November 27, 2016; Omaha World-Herald

NPQ has for some weeks been following the Omaha World-Herald’s investigation of Goodwill Omaha as it exposed various problems in that organization, starting with large executive salaries that ate up a disproportionate piece of the budget, low and sometimes sub-minimum wages for workers with disabilities, and allegedly unsavory business practices. Since the start of the series, the CEO has resigned and the board has publicly declared that it is engaged in a top-to-bottom review of organizational practices.

But, some familiar with such situations might ask why the board has not been reconstituted. That question is even now more front-and-center as a follow-up story asserts that the organization is shot through with conflicts of interest and has spent more than $5 million in no-bid contracts with two companies whose executives sit on the nonprofit’s board. In all, the charity has done business with eight of its recent board members’ companies.

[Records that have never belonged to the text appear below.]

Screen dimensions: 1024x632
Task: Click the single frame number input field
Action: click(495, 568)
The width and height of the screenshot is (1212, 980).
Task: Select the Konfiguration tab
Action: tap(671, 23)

Readers may remember that the original articles identified some nepotism on executive staff, but this new article reveals that smaller no-bid contracts were awarded to family members and friends of Goodwill Omaha leaders, including to a company employing the ex-CEO’s daughter. Four ex-employees told the World-Herald that contracts for many types of goods and services went to family members and friends of the nonprofit’s leadership team.

But “the fish rots from the head,” as the saying goes (and Woods Bowman once put it in an article on conflicts and fraud in nonprofits). Joe Lempka is the current chair of the board and is an executive at Peter Kiewit Sons’ Inc., which has not had to go through a competitive bidding process with Goodwill Omaha since 1995 despite being awarded $4.1 million to build both the new headquarters of the organization as well as a few of its stores over the last ten years. Lempka is also apparently a personal friend of ex-Goodwill Omaha CEO Frank McGree, having recently gone on a European vacation with him.

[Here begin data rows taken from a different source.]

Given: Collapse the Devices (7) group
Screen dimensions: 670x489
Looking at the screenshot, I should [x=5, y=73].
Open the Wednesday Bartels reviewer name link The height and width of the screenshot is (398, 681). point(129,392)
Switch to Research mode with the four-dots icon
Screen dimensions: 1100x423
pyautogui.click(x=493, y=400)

Joe Lang, another board member, is the principal architect with RDG Planning & Design, which has received $903,000 in no-bid contracts to design the Goodwill headquarters and several retail stores. Meg McGree Krause, daughter of Frank McGree, is on staff at RDG and helped design the Goodwill headquarters. Still, says the board, these tangled personal/professional relationships did not affect their judgment as board members in setting Frank McGree’s salary. Many people who understand human nature might beg to disagree.

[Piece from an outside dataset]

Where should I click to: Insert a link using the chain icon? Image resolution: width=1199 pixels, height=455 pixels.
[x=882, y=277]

But Goodwill was not hiding the facts. In fact, it has disclosed a plethora of business relationships on its 990 form, including with Kiewit, RDG, the insurance company Arthur J. Gallagher & Co., First National Bank, and the Omaha law firm Baird Holm, also confirming those with Investors Realty, the Omaha law firm Fraser Stryker, and American National Bank. In all, according to this article, seven of the 21 board members at Goodwill are employed at one of these firms with an eighth having just resigned.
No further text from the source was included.